WW2 affected virtually almost any corner of the globe. In the six years between 1939 and 1945, some kind of 50 million people lost their lives, and hardly any who survived were not affected. It was the costliest and utmost widespread conflict the world has forever obtained.
It was subsequently battled on ground, sea and in the air with weapons which in fact had first been used in World War One of 1914-18. Ironically, a far greater conflict was to come out from the burning embers of these ‘war to end all wars’, and with it huge innovations in technologies.
The countries engaged in WW2 finally owned the techniques, potential and weapons to fight every other in a much more powerful – and more deadly – manner.

However only Britain, her Empire allies as well as Germany were engaged during the full period (as well as, in fact, Japan and China since 1937). For all the other nations the conflict was of a shorter duration. The US and Japan, for example, were at war from December 1941 to August 1945 (and the USA was at the same time at war with Germany, until Hitler‘s defeat in May 1945).

The state of affairs was so complex, the skeins of partnerships and enmity so connected that it would require a really huge document in fact to illustrate the prospect.
Only one factor was less complicated and widespread to all the nations involved: the nature of the weapons that the soldier used to struggle their way to triumph – or defeat.

Of course, there were differences in detail of the WW2 weapons: the German Panzer V Panther was a very different tank from the US M4 Sherman, the Russian T-34, or the English Cromwell. But in fact they were all much the same – armored vehicles mounting powerful guns running on tracks.

The small arms with which the various opponent countries equipped their armies were totally different weapons in details too, but basically these were all guns for launching projectiles at high speed.
Simply speaking, lots of people would just say that guns are guns, bombs are bombs, aircraft are planes, and so on. But there is definitely even more to it than that, for the abilities to obtain victory or lose a war actually rested on these kinds of WW2 weapons’ qualities, just as a lot of as it did on the fighting abilities of those who employed them and on the strategic sense of those who directed them in their use.

Shermans vs Panthers
Shermans vs Panthers with 3d models.

General about WW2 Weapons:

All information, data, specifications and statistics used on the website WW2 Weapons have been compiled from a variety of sources and the large library of the author – who now lives on Crete for a long time – about military history and history, especially about the world wars, which has been built up over decades.

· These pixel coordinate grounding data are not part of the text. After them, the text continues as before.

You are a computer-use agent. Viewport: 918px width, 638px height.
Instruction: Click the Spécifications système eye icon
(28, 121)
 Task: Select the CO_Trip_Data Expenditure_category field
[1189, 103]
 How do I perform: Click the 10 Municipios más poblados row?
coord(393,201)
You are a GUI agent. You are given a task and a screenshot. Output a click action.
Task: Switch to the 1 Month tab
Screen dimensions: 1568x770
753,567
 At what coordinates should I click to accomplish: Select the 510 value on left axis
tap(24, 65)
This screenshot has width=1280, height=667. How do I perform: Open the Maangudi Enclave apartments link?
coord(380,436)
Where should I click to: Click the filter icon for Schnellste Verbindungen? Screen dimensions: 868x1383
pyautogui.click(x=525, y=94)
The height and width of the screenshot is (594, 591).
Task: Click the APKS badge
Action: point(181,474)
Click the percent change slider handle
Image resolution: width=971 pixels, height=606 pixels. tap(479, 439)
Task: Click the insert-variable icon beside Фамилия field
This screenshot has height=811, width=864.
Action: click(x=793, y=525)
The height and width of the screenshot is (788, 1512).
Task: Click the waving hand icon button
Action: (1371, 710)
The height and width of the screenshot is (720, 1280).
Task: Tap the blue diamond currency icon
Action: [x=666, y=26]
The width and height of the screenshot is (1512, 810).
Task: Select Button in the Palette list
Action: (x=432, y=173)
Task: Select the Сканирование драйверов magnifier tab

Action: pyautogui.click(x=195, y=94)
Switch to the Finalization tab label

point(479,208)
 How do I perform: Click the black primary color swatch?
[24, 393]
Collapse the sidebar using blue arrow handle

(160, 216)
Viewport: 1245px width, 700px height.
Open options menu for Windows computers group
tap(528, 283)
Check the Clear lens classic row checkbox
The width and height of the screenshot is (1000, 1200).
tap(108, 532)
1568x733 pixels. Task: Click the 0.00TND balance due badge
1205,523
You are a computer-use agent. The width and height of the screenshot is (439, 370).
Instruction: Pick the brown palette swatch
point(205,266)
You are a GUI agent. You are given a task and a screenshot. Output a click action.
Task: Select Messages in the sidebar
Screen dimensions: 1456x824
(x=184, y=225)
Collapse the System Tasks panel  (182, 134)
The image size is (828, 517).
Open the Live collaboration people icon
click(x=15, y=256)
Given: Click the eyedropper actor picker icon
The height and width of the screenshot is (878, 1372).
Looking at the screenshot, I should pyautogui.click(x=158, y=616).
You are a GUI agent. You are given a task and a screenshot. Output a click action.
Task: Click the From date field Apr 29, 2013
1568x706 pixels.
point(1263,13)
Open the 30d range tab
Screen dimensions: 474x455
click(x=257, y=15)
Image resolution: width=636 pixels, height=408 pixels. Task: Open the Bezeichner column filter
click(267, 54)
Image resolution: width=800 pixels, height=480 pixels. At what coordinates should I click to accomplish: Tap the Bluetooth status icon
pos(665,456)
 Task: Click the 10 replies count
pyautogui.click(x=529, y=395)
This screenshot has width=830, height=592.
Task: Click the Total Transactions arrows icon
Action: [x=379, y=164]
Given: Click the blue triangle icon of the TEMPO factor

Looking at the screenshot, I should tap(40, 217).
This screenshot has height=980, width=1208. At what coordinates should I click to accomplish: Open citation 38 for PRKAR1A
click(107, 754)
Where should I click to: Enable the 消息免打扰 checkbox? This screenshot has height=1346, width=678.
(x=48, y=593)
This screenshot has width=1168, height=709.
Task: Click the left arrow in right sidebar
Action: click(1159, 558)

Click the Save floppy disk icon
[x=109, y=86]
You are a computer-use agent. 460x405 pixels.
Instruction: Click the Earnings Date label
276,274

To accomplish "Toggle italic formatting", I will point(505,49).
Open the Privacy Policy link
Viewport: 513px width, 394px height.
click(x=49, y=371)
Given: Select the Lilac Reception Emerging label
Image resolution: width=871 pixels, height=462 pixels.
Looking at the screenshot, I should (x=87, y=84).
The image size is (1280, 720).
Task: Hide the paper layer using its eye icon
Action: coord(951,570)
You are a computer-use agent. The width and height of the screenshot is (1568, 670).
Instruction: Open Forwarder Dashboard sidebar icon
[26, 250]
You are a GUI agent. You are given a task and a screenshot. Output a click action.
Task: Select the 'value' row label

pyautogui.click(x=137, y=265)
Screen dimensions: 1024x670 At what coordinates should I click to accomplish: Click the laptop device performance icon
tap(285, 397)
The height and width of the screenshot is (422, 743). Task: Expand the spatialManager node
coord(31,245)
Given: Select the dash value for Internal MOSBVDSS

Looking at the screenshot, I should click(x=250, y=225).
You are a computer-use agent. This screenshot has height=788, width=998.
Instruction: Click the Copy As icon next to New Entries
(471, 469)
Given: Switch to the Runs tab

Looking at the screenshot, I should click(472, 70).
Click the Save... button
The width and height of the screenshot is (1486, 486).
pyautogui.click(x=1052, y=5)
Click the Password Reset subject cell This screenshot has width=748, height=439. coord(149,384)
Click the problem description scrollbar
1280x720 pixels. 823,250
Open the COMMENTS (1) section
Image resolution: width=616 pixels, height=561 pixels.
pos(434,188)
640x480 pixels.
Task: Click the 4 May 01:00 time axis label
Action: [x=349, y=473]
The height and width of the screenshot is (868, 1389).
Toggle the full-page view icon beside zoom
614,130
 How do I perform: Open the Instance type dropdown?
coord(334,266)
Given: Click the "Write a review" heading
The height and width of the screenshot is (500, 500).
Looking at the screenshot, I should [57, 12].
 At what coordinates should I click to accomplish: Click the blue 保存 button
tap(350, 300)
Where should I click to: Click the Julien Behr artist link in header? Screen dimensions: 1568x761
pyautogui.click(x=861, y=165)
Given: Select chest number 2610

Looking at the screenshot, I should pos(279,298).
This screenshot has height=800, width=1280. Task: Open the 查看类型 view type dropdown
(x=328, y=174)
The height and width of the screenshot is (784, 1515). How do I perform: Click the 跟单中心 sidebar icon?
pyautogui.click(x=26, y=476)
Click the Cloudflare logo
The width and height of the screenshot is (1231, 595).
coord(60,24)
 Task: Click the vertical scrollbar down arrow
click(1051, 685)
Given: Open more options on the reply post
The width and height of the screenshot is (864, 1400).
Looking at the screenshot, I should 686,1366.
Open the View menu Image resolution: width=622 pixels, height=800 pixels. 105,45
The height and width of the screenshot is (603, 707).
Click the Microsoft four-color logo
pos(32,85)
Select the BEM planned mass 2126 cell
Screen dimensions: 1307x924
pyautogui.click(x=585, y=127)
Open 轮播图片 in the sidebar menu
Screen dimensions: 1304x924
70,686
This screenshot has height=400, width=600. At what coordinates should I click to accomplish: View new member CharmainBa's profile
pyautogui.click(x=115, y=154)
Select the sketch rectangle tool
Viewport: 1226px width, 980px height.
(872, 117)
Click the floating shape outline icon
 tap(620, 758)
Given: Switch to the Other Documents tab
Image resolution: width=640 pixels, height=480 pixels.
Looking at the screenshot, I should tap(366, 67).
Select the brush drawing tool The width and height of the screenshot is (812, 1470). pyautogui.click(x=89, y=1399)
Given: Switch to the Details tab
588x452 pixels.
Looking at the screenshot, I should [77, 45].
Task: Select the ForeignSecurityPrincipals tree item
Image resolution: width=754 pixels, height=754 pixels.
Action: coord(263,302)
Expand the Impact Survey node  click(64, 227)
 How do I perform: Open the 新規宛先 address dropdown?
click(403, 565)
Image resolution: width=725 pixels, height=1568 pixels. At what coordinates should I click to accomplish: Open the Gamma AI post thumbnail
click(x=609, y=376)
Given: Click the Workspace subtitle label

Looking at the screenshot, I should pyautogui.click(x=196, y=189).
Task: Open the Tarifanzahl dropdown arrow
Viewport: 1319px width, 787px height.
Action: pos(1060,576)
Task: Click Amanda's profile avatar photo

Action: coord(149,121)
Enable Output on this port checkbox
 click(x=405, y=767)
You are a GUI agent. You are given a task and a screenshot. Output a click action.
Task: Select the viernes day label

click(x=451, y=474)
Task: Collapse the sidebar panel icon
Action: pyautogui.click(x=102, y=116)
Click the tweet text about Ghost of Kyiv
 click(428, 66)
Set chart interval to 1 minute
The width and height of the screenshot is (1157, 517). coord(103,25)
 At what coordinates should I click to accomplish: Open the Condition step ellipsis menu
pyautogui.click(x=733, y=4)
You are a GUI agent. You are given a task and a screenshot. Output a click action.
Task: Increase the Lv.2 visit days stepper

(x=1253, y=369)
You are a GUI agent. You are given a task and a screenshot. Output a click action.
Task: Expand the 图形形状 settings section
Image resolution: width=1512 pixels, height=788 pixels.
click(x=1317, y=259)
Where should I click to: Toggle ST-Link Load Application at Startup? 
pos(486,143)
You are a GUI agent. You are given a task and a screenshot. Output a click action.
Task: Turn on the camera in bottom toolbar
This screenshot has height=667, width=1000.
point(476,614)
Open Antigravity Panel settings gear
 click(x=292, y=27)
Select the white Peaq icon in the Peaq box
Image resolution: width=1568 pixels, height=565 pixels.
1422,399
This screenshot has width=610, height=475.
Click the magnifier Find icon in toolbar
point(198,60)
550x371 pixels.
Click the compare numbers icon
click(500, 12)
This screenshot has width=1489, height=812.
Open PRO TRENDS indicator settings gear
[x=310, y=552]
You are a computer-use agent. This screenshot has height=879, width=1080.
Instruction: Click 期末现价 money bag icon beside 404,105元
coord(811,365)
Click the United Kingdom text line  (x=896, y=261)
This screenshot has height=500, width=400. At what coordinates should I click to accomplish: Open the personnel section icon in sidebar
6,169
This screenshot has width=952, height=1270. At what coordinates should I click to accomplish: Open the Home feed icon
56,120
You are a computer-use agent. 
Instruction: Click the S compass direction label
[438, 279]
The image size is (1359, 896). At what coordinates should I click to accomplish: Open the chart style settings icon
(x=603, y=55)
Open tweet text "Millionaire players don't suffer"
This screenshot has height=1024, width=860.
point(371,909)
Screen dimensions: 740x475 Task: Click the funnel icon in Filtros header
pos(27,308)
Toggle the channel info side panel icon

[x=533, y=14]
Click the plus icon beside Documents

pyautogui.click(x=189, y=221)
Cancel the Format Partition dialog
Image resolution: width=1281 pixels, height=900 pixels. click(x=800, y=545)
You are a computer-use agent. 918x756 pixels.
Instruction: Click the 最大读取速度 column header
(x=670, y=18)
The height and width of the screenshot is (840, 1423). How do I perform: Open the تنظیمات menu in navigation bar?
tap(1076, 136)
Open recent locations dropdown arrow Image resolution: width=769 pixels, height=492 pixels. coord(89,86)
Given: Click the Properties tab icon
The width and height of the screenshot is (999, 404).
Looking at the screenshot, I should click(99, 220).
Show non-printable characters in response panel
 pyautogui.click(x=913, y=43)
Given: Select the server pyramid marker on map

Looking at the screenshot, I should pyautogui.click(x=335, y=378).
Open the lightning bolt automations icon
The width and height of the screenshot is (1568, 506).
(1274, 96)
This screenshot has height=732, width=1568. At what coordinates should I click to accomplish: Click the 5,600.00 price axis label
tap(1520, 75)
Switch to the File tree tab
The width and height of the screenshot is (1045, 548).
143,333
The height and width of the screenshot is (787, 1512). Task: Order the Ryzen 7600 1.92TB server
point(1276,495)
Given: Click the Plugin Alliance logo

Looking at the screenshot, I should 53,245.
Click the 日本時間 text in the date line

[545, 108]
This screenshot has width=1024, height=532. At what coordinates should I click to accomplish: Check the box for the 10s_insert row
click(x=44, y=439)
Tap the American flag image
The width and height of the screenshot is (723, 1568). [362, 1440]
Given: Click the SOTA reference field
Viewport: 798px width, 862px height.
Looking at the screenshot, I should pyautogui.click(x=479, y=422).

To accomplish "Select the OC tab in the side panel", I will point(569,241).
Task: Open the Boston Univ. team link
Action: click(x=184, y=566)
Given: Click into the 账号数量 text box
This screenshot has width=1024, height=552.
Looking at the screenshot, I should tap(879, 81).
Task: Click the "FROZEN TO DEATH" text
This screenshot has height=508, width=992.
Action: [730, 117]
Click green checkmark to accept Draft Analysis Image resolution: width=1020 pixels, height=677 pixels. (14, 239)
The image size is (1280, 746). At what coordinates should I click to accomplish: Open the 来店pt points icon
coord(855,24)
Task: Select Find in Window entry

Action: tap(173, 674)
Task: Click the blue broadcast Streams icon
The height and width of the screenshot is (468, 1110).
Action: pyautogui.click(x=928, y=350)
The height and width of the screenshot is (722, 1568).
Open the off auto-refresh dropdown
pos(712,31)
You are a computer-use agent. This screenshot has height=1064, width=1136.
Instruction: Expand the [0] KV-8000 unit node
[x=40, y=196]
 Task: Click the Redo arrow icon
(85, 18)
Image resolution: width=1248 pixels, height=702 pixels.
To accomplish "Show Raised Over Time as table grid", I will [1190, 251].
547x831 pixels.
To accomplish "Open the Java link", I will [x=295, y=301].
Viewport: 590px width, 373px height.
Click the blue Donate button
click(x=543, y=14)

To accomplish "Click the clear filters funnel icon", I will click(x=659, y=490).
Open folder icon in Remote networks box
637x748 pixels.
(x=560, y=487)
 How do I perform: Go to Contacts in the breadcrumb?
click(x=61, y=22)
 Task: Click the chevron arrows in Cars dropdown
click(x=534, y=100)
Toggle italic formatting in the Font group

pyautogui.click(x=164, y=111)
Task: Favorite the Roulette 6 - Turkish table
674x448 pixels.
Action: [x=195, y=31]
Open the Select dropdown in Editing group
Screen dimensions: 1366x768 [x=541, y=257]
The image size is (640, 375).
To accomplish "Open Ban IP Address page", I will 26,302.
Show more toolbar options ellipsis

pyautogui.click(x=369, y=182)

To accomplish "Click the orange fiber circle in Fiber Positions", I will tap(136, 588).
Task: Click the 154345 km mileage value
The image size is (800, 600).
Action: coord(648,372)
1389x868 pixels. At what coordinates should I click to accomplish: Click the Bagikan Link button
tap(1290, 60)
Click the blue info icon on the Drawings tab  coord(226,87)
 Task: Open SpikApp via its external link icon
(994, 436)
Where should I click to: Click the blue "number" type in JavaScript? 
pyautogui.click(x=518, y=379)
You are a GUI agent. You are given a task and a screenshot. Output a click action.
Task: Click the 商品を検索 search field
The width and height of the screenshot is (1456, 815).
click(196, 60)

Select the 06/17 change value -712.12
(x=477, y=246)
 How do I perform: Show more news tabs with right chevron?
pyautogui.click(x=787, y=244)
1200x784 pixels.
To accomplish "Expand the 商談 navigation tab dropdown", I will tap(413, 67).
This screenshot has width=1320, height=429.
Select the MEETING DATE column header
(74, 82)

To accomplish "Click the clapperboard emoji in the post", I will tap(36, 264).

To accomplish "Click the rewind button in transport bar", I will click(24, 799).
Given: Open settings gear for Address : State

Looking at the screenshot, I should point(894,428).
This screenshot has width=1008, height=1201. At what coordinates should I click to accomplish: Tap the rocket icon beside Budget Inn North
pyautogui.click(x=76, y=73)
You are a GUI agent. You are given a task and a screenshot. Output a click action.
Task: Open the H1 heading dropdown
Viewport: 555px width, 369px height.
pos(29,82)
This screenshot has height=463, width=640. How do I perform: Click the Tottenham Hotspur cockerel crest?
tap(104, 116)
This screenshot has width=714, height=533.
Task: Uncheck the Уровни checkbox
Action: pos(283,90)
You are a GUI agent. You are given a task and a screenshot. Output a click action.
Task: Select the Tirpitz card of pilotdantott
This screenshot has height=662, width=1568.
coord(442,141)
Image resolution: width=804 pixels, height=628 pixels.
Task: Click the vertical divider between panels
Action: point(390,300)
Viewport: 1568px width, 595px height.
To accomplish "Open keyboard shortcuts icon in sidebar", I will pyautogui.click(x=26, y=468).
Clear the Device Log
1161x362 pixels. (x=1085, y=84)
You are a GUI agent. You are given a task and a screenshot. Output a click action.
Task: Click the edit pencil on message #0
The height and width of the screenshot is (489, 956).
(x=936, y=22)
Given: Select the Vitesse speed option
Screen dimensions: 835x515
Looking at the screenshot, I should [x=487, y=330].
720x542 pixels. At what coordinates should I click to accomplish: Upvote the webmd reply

The most important source references and notes about additional literature can be found at the end for the most articles. To the best of our knowledge and belief, the most secure and reliable information and sources were used, which are also constantly updated and improved.

These data and specifications are used among other things for as accurate as possible historical military simulations, such as the war game WW2 Total. The photos are mostly ‘public domain’, but partly also property of the author.

The author therefore asks for understanding that he can’t handle additional requests for the sources or pictures beyond that due to time constraints and provides the information and its sources to the internet community as ‘as published’, i.e. either the visitor of this website considers it helpful and agrees with it over, or just leaves it.
Discussions and suggestions for improvement are nevertheless welcome and can be held below the respective reports.

Panzermuseum Munster,
Norman ‘Kretaner’ visits Panzer Museum Munster, Germany.